A febbraio è ancora Renzi a minacciare la tenuta del governo sul tema della prescrizione minacciando di sfiduciare il ministro Bonafede con l’ex segretario Pd che arrivava perfino a tuonare: «Si tengano le loro poltrone, noi ci teniamo i nostri valori», con Conte che recepisce il messaggio e rinuncia a inserire nel decreto un emendamento su cui porre la fiducia.

A marzo divampa il Covid-19 e le polemiche vengono messe, momentaneamente da parte anche se il Dl di maggio, con i relativi soldi da spendere, divide ancora la maggioranza con il ministro Teresa Bellanova che minacciava le dimissioni se i 5 Stelle avessero bloccato la norma sulla regolarizzazione dei migranti.
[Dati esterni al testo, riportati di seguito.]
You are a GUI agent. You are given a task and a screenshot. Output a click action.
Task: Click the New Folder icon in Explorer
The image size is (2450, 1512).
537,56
A settembre erano in calendario le Regionali ed ovviamente Renzi non perdeva l’occasione per far notare la sua presenza nell’esecutivo a suon di polemiche. «Queste elezioni sono fondamentali per la tenuta istituzionale del Governo» aveva detto il politico toscano, magari nella speranza che un risultato superiore al 3% del suo partito potesse permettergli di presentare il conto al Premier e strappare altre poltrone.

L’irrompere dei Dpcm

Arriva poi il voto sulla riforma del Mes, nessuno minaccia crisi ma la tensione è alta tanto che in Senato il sì ottiene appena 156 voti, cinque in meno rispetto alla maggioranza assoluta, ma Conte non può dormire sonni sereni perché si parla anche dei fondi del recovery plan con Renzi che come sempre cerca di trovare visibilità; «è ora – sostiene – di ‘dipiciemizzare’ la politica» minacciano le dimissioni delle ministre Iv se «il dibattito in Parlamento non sarà alla luce del sole».

Tra mille polemiche e mille Dpcm si arriva allo scorso dicembre con Conte che, forse esasperato dalle continue minacce di Renzi apre ad una verifica di governo per vedere se ci sono i voti anche se il Pd frena subito temendo di andare sotto e portare gli italiani alle urne con Rosato (Iv) che fa la voce grossa: «La minaccia delle elezioni è una minaccia che con noi non funziona; poniamo questioni di metodo e di sostanza».

Alla fine una settimana prima di Natale, Renzi incontra il Premier e gli presenta la lista delle richieste del suo movimento. Ancora una volta la crisi è rimandata anche se dal Palazzo si fanno sempre più insistenti le voci che parlano di rimpasto.

Nemmeno il tempo di alzarsi dal tavolo delle trattative che Renzi torna a minacciare azioni disperate se Conte non dovesse mollare la delega sui Servizi segreti e no rendesse gli alleati partecipi nelle decisioni sul recovery found.

La crisi, anche questa volta, sembra dietro l’angolo ma vedere le ministre di Italia Viva lasciare le poltrone appare francamente impossibile.